● Work to complete
Wherever the line that contains "This screenshot has height=547, width=934." falls, repeat it and the lines after it exactly until the records end, without any pictures.

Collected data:
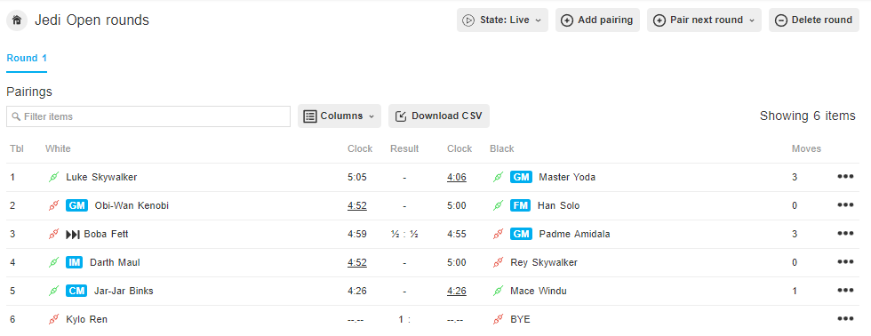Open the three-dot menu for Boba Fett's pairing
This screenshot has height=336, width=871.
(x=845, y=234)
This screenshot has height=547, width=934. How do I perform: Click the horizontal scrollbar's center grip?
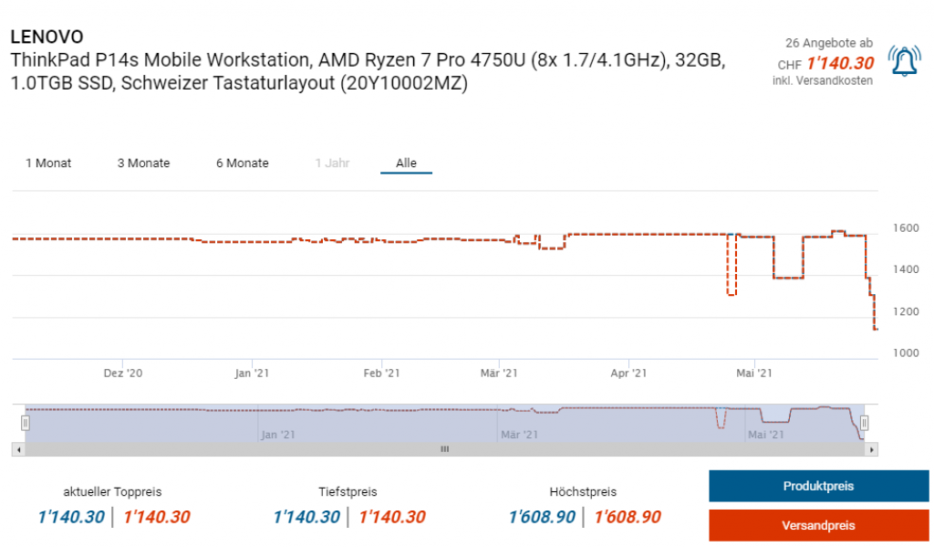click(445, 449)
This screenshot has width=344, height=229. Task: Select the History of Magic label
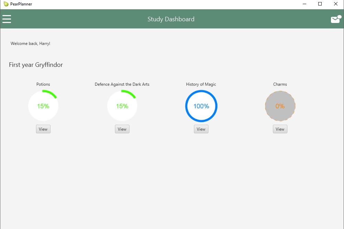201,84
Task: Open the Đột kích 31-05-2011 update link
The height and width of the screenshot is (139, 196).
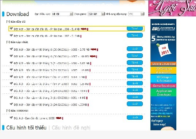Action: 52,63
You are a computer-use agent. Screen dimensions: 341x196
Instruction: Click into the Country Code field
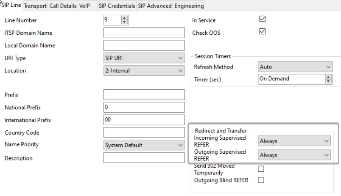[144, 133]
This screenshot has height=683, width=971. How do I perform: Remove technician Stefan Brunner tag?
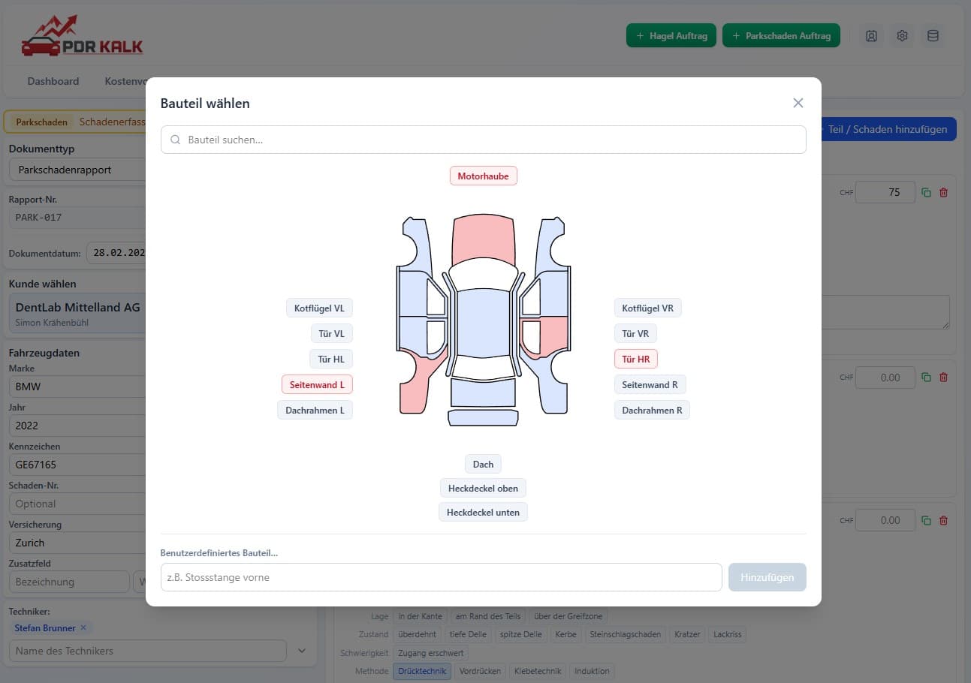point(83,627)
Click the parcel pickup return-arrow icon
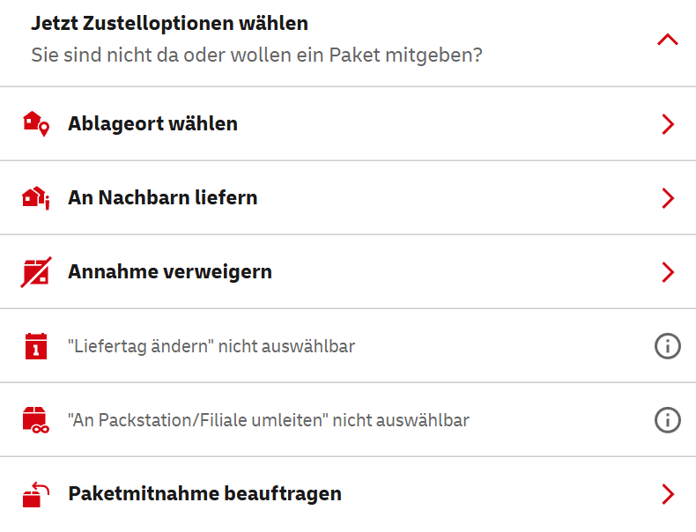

● Written solution
This screenshot has height=547, width=934. How do I perform: Click the horizontal scrollbar's center grip?
click(445, 449)
This screenshot has width=344, height=229. Task: Select the History of Magic label
201,84
Task: Open the Đột kích 31-05-2011 update link
The height and width of the screenshot is (139, 196).
Action: 52,63
You are a computer-use agent. Screen dimensions: 341x196
Instruction: Click into the Country Code field
[144, 133]
This screenshot has height=683, width=971. How do I perform: Remove technician Stefan Brunner tag?
point(83,627)
Click the parcel pickup return-arrow icon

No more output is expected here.